📘 Vector Algebra – Class 12 NCERT
Vector Algebra is an important chapter in Class 12 Mathematics. It deals with quantities having both magnitude and direction and is widely used in physics, engineering, and 3D geometry ⚙️📐.
🔹 1. Scalars and Vectors
📌 Scalars
Quantities having only magnitude are called scalars.
📌 Vectors
Quantities having both magnitude and direction are called vectors.
🔹 2. Representation of Vectors
Vectors are represented geometrically by directed line segments and algebraically using unit vectors î, ĵ, k̂.
A vector a = 3î + 4ĵ represents a vector in the xy-plane.
🔹 3. Magnitude of a Vector
The magnitude (length) of a vector a = aî + bĵ + ck̂ is given by:
|a| = √(a² + b² + c²)
For a = 3î + 4ĵ
|a| = √(3² + 4²) = 5
🔹 4. Direction Cosines and Direction Ratios
Direction cosines are the cosines of the angles a vector makes with the x, y, and z axes.

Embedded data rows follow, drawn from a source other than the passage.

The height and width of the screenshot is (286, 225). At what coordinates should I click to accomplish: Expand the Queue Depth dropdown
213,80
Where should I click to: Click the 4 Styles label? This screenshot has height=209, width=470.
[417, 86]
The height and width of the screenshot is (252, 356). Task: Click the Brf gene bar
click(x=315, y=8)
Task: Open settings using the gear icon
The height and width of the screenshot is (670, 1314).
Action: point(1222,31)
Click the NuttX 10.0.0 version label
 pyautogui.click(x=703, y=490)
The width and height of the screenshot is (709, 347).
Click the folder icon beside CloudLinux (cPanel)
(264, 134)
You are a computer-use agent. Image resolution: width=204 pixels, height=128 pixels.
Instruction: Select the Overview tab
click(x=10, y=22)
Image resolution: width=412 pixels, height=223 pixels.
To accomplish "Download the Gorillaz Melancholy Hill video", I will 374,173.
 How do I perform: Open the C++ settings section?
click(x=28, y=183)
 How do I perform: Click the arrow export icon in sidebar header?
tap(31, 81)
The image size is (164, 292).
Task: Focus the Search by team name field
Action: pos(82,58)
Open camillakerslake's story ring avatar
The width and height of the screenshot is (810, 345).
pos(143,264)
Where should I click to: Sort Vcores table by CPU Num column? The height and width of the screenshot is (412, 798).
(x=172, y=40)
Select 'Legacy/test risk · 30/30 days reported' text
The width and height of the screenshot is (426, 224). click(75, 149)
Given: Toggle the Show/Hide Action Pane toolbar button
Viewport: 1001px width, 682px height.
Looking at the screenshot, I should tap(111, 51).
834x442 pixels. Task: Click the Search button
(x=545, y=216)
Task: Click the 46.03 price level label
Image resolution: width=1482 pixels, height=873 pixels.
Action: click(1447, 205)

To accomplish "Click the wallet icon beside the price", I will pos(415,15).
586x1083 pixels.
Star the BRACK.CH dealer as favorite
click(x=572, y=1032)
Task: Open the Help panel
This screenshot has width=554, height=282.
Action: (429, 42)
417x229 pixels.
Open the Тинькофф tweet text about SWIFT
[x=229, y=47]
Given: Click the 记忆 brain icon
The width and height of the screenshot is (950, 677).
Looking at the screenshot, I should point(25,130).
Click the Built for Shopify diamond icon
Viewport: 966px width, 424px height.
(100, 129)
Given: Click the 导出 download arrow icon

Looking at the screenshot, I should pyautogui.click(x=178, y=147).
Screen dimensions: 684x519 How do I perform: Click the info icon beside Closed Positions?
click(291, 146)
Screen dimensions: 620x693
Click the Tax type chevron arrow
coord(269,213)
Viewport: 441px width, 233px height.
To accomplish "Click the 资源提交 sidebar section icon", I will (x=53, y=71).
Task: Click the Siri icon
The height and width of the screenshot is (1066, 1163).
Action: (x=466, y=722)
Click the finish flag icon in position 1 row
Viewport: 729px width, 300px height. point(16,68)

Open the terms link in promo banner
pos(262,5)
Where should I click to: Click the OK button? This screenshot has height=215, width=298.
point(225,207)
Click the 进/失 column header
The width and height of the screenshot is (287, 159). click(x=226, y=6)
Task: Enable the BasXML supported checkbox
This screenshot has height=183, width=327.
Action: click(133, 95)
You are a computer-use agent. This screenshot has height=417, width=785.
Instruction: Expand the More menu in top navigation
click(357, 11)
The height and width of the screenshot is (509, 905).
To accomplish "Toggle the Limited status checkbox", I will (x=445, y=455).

For vector a = 2î + 2ĵ + îk̂
Direction ratios = 2, 2, 1
🔹 5. Types of Vectors
- 🔹 Zero vector
- 🔹 Unit vector
- 🔹 Equal vectors
- 🔹 Negative vectors
- 🔹 Collinear vectors
Unit vector along a = a / |a|
🔹 6. Addition of Vectors
Vectors can be added using the triangle law, parallelogram law, or algebraically.
a = î + 2ĵ
b = 3î + ĵ
a + b = 4î + 3ĵ
🔹 7. Scalar (Dot) Product
The scalar product of two vectors a and b is defined as:
a · b = |a||b|cosθ
î · ĵ = 0
î · î = 1
📌 Applications of Dot Product
- Finding angle between vectors 📐
- Checking perpendicularity ⟂
- Work done by a force 💪
🔹 8. Vector (Cross) Product
The vector product of two vectors a and b is defined as:
a × b = |a||b|sinθ n̂
î × ĵ = k̂
ĵ × î = −k̂
📌 Applications of Cross Product
- Finding area of parallelogram 🟦
- Finding area of triangle 🔺
- Determining perpendicular direction
🔹 9. Scalar Triple Product
The scalar triple product a · (b × c) gives the volume of a parallelepiped.
If a · (b × c) = 0, then vectors are coplanar.
🔹 10. Important Points to Remember
- Vectors have both magnitude and direction ➡️
- Dot product gives a scalar 🔢
- Cross product gives a vector 🔄
- î, ĵ, k̂ form a right-handed system ✋
✨ Conclusion
Vector Algebra builds a strong foundation for 3D geometry, physics, and engineering. Mastery of this chapter is crucial for competitive exams and higher studies 🎓🚀.